# calculate second derivative for all three channels, sum of squares for mag

for y in xrange(2,h-1):

for x in xrange(2,w-1):

rdx = inpix[x+1,y][0] + inpix[x-1,y][0] - 2*inpix[x,y][0]

gdx = inpix[x+1,y][1] + inpix[x-1,y][1] - 2*inpix[x,y][1]

bdx = inpix[x+1,y][2] + inpix[x-1,y][2] - 2*inpix[x,y][2]

rdy = inpix[x,y+1][0] + inpix[x,y-1][0] - 2*inpix[x,y][0]

gdy = inpix[x,y+1][1] + inpix[x,y-1][1] - 2*inpix[x,y][1]

bdy = inpix[x,y+1][2] + inpix[x,y-1][2] - 2*inpix[x,y][2]

outpix2[x,y] = math.sqrt( rdx*rdx + gdx*gdx + bdx*bdx + rdy*rdy + gdy*gdy + bdy*bdy )

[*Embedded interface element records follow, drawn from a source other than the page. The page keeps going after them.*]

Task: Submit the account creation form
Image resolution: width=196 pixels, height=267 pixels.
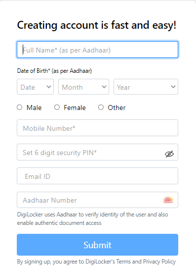Action: (97, 245)
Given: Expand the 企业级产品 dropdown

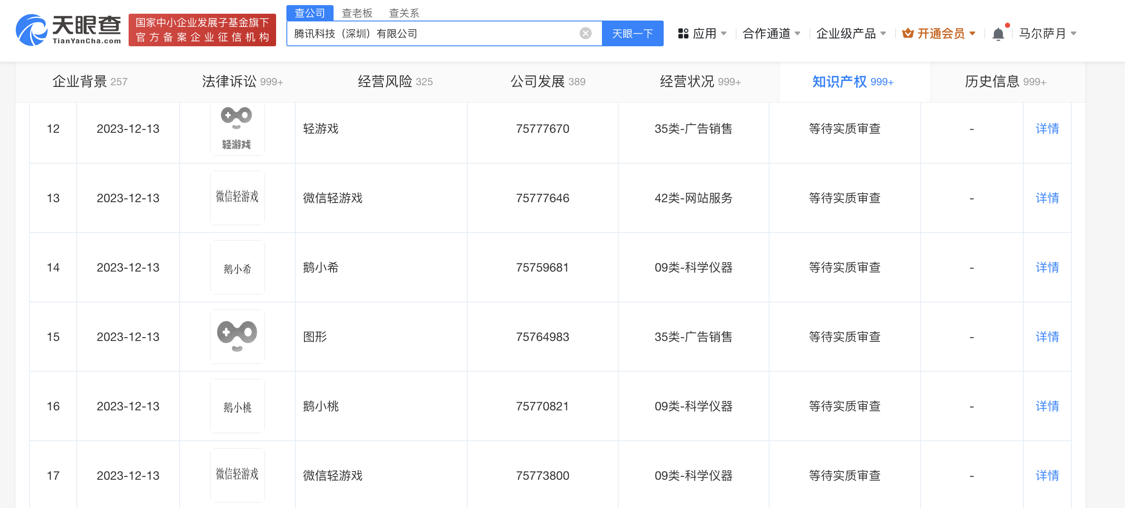Looking at the screenshot, I should [x=851, y=34].
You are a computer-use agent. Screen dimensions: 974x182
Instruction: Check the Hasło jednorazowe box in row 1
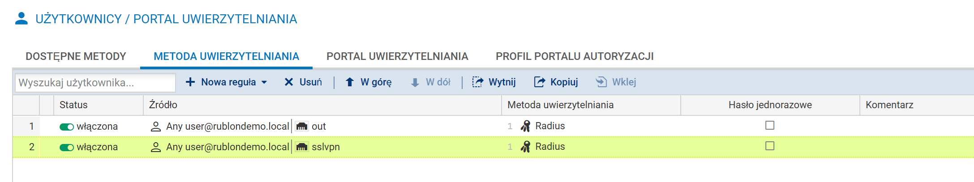pyautogui.click(x=770, y=126)
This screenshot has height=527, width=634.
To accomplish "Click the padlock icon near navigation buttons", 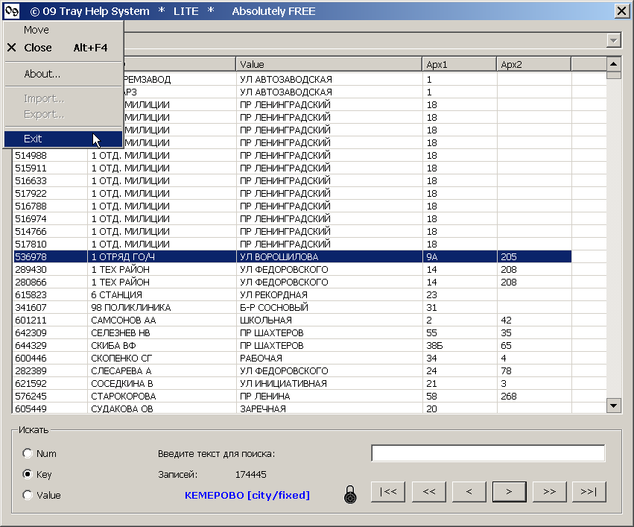I will (351, 493).
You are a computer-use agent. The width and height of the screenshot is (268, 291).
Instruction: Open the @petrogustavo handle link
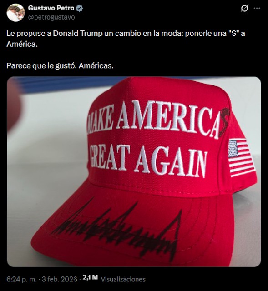(x=51, y=17)
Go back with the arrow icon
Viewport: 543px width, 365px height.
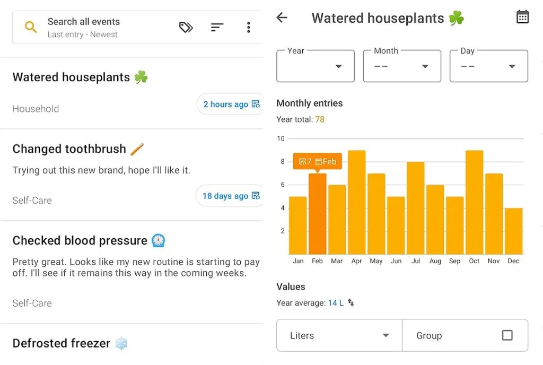(x=282, y=18)
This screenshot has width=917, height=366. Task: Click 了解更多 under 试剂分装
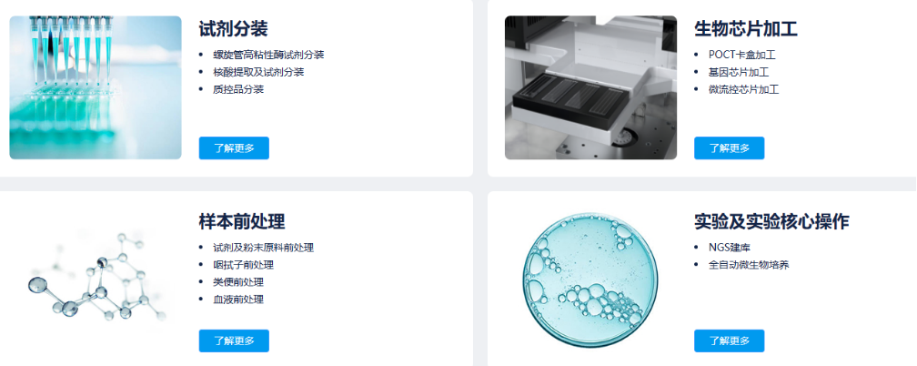pos(234,148)
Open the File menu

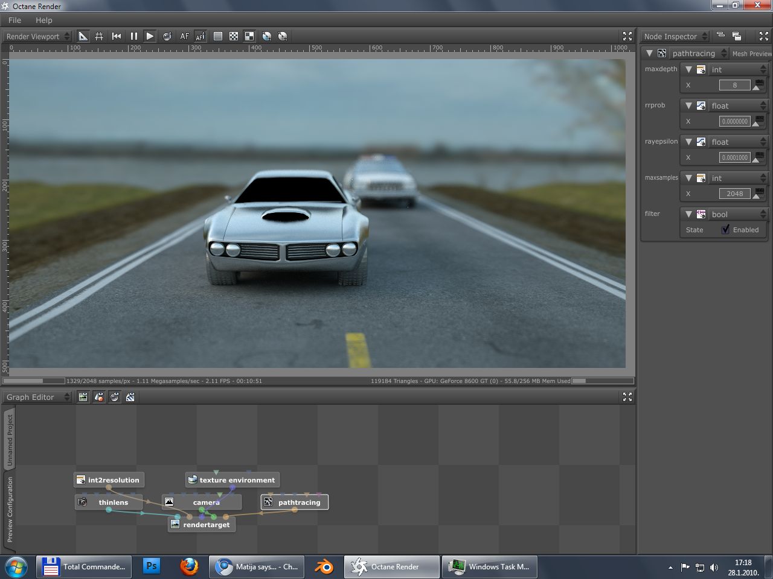(14, 20)
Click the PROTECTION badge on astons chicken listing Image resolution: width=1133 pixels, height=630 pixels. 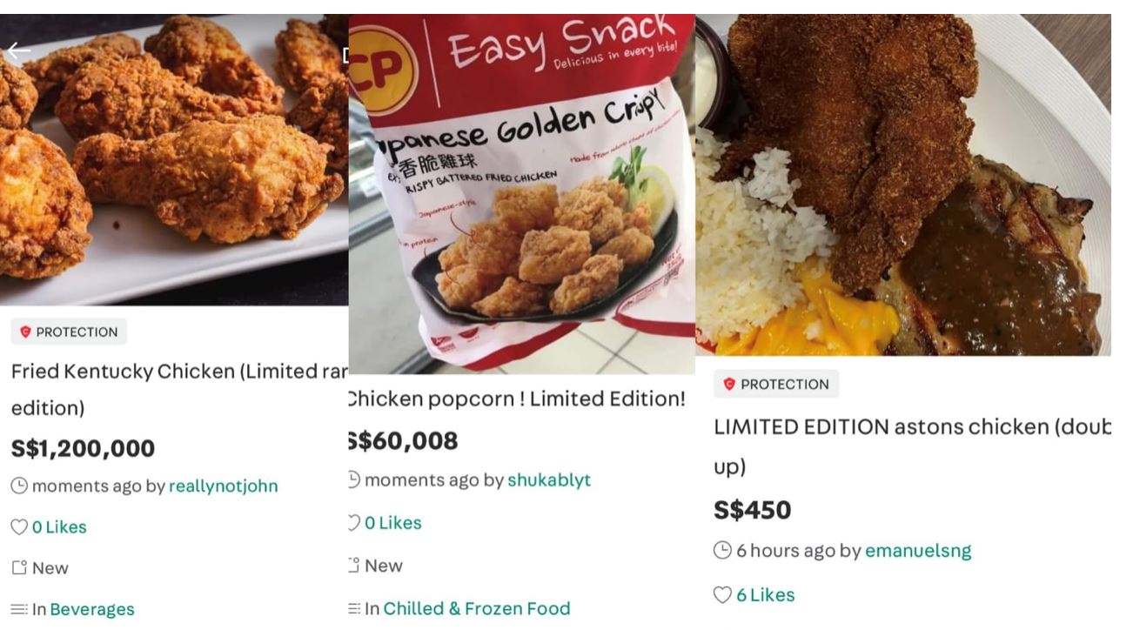(775, 384)
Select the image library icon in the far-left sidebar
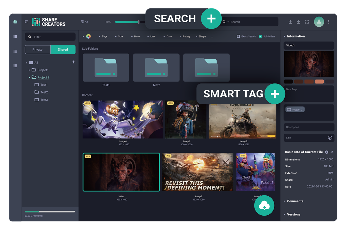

To perform image segmentation it would probably be smart to use the pixel value, the gradient (mag and direction) and the second derivative, no sense in throwing away useful information. Gray-scale image of the magnitude of the second derivative (edges are really where the second derivative changes sign, but an edge tends to have extrema in the second derivative on either side of it) shown below.

Using Psyco or F2Py has been shown on similar problems to give several orders of magnitude speed up over a straight Python implementation as shown above.